__Task data__
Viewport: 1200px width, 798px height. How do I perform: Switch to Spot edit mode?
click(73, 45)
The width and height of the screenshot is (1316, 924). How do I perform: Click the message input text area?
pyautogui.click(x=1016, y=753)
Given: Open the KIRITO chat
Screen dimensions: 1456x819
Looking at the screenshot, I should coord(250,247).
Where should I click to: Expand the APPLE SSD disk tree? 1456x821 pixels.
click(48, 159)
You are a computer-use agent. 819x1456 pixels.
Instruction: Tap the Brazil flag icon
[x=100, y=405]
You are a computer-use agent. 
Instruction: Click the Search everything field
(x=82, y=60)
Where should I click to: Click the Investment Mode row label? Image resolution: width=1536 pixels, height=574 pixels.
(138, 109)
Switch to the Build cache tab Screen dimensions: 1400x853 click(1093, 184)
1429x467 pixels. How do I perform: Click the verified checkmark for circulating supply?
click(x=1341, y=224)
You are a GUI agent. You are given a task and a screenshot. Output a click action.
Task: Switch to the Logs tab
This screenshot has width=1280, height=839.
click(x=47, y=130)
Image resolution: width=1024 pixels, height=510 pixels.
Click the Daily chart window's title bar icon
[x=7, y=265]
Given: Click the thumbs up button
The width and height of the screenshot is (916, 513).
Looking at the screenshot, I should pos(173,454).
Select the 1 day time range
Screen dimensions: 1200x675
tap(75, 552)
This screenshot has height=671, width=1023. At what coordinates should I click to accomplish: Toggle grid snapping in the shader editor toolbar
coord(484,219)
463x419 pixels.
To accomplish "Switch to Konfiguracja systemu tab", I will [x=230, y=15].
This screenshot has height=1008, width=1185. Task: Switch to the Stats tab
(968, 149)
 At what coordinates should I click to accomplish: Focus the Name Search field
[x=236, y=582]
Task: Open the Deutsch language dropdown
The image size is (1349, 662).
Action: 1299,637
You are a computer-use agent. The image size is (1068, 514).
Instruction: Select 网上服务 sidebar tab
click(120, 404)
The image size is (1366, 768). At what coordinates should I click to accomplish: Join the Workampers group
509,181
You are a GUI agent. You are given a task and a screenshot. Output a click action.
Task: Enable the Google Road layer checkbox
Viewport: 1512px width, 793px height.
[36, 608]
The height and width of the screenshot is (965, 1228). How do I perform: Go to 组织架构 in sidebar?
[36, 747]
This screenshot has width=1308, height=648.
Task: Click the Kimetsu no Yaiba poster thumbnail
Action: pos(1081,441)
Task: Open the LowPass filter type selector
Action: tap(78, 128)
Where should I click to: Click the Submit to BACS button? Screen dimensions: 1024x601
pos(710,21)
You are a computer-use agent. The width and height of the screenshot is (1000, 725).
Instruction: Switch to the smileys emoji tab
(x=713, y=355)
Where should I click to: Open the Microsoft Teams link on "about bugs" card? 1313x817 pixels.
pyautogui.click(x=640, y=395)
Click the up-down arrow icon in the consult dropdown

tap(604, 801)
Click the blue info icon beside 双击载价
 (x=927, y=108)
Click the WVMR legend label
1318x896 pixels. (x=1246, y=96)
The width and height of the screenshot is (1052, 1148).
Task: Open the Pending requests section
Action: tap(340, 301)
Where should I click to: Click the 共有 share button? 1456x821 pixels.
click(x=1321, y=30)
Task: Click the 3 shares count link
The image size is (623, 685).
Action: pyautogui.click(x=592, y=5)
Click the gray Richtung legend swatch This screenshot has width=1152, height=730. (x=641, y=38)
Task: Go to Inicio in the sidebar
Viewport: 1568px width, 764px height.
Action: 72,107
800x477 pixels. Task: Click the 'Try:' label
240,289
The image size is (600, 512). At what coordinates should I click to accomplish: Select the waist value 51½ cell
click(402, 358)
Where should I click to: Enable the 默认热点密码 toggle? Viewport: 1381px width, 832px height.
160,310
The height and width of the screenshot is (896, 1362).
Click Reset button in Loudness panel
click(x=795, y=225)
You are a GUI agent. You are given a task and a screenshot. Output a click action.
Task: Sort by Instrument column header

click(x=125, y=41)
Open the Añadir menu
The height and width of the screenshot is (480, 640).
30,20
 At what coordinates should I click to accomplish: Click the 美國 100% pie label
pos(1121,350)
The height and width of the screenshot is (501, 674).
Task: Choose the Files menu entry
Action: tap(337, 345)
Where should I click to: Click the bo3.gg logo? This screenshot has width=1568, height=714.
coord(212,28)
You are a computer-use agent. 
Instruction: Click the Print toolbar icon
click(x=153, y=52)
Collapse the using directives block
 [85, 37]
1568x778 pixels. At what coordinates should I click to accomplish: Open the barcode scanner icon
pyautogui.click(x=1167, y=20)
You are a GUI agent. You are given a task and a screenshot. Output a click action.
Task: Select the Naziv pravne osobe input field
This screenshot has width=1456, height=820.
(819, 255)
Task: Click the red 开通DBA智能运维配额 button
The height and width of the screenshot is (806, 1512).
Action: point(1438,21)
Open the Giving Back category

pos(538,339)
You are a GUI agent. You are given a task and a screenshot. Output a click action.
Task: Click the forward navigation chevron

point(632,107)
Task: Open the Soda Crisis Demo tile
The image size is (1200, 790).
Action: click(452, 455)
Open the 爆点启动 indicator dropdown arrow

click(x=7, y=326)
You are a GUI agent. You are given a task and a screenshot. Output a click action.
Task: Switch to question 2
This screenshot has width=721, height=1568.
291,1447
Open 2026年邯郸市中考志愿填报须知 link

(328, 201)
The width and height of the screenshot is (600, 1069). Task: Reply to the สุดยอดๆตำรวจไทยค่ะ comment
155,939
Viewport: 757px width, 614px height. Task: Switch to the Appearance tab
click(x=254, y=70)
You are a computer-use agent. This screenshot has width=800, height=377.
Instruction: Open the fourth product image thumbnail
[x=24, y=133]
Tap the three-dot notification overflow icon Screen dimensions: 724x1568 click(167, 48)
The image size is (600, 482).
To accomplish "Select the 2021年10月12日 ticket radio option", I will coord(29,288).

__Task requirements__
Rewrite the items as a JSON list of strings, from the first line through the line containing "click(x=47, y=130)", both included, with one string per line and blank lines skipped.

__Reply to the task__
[
  "Viewport: 1200px width, 798px height. How do I perform: Switch to Spot edit mode?",
  "click(73, 45)",
  "The width and height of the screenshot is (1316, 924). How do I perform: Click the message input text area?",
  "pyautogui.click(x=1016, y=753)",
  "Given: Open the KIRITO chat",
  "Screen dimensions: 1456x819",
  "Looking at the screenshot, I should coord(250,247).",
  "Where should I click to: Expand the APPLE SSD disk tree? 1456x821 pixels.",
  "click(48, 159)",
  "You are a computer-use agent. 819x1456 pixels.",
  "Instruction: Tap the Brazil flag icon",
  "[x=100, y=405]",
  "You are a computer-use agent. ",
  "Instruction: Click the Search everything field",
  "(x=82, y=60)",
  "Where should I click to: Click the Investment Mode row label? Image resolution: width=1536 pixels, height=574 pixels.",
  "(138, 109)",
  "Switch to the Build cache tab Screen dimensions: 1400x853 click(1093, 184)",
  "1429x467 pixels. How do I perform: Click the verified checkmark for circulating supply?",
  "click(x=1341, y=224)",
  "You are a GUI agent. You are given a task and a screenshot. Output a click action.",
  "Task: Switch to the Logs tab",
  "This screenshot has width=1280, height=839.",
  "click(x=47, y=130)"
]